Daniel W. Meek filed the briefs for appellant.

Ellen F. Rosenblum, Attorney General, Anna M. Joyce, Solicitor General, and Michael A. Casper, Deputy Solicitor General, filed the answering brief for respondent. On the supplemental brief were Ellen F. Rosenblum, Attorney General, Paul L. Smith, Deputy Solicitor General, and Michael A. Casper, Assistant Attorney General.

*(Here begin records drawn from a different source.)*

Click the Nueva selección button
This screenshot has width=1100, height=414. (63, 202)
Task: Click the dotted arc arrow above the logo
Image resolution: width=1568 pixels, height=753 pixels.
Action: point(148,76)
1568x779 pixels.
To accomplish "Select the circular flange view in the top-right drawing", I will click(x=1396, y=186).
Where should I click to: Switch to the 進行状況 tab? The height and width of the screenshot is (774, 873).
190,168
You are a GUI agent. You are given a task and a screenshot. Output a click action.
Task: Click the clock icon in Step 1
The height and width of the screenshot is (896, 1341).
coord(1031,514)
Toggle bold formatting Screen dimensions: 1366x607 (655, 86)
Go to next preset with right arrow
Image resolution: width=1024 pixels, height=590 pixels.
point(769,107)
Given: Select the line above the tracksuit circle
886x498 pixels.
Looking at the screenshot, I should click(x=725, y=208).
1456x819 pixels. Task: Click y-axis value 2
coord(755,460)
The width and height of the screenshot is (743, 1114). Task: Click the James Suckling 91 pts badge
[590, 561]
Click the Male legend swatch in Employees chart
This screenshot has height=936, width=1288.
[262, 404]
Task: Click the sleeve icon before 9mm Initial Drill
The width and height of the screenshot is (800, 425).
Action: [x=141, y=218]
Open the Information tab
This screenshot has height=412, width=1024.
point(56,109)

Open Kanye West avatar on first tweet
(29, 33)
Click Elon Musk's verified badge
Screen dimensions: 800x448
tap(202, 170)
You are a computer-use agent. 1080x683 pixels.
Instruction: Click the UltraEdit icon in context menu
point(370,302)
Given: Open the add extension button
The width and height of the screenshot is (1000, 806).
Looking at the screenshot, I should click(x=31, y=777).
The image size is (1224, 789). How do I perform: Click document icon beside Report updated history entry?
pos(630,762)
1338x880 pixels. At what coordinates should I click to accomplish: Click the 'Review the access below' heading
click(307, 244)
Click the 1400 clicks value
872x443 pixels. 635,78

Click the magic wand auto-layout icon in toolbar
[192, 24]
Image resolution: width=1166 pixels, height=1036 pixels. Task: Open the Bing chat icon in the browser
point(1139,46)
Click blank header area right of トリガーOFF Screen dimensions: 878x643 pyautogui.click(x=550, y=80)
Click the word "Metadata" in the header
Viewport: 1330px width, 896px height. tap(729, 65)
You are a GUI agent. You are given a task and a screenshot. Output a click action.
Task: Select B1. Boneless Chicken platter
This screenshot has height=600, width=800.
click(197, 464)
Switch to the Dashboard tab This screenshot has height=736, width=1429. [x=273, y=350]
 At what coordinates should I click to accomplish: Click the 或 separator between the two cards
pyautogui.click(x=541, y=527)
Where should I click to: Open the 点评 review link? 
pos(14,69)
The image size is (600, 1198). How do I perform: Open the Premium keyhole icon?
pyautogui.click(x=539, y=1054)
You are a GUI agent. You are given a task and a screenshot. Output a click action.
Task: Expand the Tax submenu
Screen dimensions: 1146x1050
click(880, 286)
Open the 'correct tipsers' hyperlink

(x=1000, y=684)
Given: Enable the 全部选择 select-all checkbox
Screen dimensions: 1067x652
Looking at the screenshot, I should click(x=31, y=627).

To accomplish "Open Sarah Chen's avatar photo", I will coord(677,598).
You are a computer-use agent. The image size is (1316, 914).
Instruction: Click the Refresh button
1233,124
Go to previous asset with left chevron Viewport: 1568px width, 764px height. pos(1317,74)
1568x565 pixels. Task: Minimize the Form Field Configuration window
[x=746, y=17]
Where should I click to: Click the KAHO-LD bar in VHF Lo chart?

Before SERCOMBE, Presiding Judge, and HADLOCK, Chief Judge, and DUNCAN, Judge.

HADLOCK, C.J.

This case relates to plaintiffs' contention that defendant, the Oregon Secretary of State, violated a state election law in 2010 when she adopted OAR 165–007–0320, which required each candidate's political party to be identified by a specified "three character designation" on the general election ballot.1 Although defendant repealed that rule in 2012, plaintiffs continued this litigation. In their first amended complaint, filed after the rule's repeal, plaintiffs sought a declaration that any use of "three character designations" for political parties was unlawful in the past and would be unlawful in the future; they also sought to enjoin defendant from using such designations in the future. The trial court dismissed the action, concluding that it was moot and that the issues raised did not fall within the "capable of repetition, yet evading review" exception to the mootness doctrine that is embodied in ORS 14.175. Reviewing for legal error, we affirm.

The facts are mainly procedural and, as pertinent to our review, are undisputed. ORS 254.135 (2009), amended by, Or. Laws 2012, ch. 102, § 1 set out specific requirements for the printing of ballots to be used in general and special elections. Subsection (3) of the statute generally required that "the name" or "the names" of the political party or parties that have nominated a candidate "be added opposite the name of the candidate." ORS 254.135(3)(a)(A)(F) (2009).2 Plaintiffs Progressive Party of Oregon, Working Families Party of Oregon, and Larry George (collectively, "plaintiffs") sued the Oregon Secretary of State in August 2010, generally asserting that she had violated ORS 254.135(3) (2009) as well as the state and federal constitutions by proposing, then adopting, OAR 165–007–0320, which required general-election ballots to use specified "three character designations" to identify the political parties that had nominated candidates on the ballots, rather than the names of those political parties.3 Plaintiffs sought declarations to that effect under the Declaratory Judgment Act, ORS 28.010 to ORS 28.160. In addition, plaintiffs sought preliminary and permanent injunctive relief preventing defendant "from refusing to implement * * * ORS 254.135(3) correctly" and requiring defendant to "add the names of each political party opposite the name of their respective candidates on the general election ballot."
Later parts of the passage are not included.